**Instructions to follow**
In the listing below, the answer starts at the line that has "Task: Hide the Collection with the eye toggle" and stops after the line that has "Viewport: 858px width, 465px height."; please repeat that part exactly and nothing more.
Information supplied section start
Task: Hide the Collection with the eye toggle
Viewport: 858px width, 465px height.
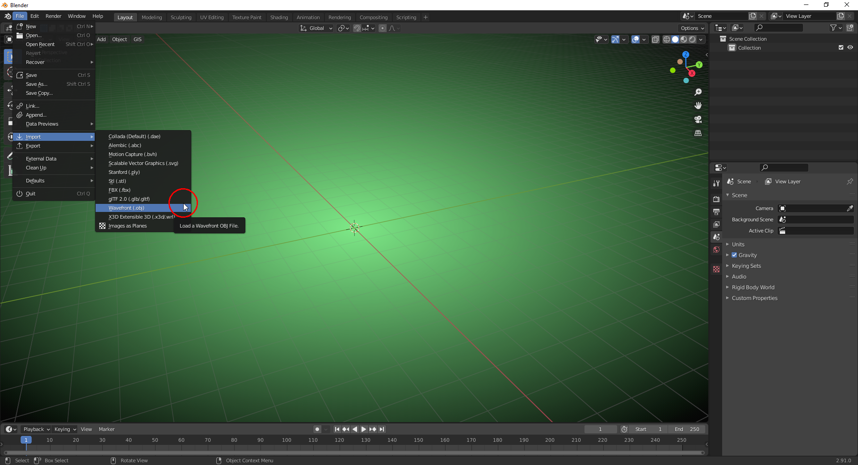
Information supplied section end
Information supplied section start
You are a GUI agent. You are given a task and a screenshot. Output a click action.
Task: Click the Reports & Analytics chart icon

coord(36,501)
Information supplied section end
**Exercise output**
Task: Hide the Collection with the eye toggle
Viewport: 858px width, 465px height.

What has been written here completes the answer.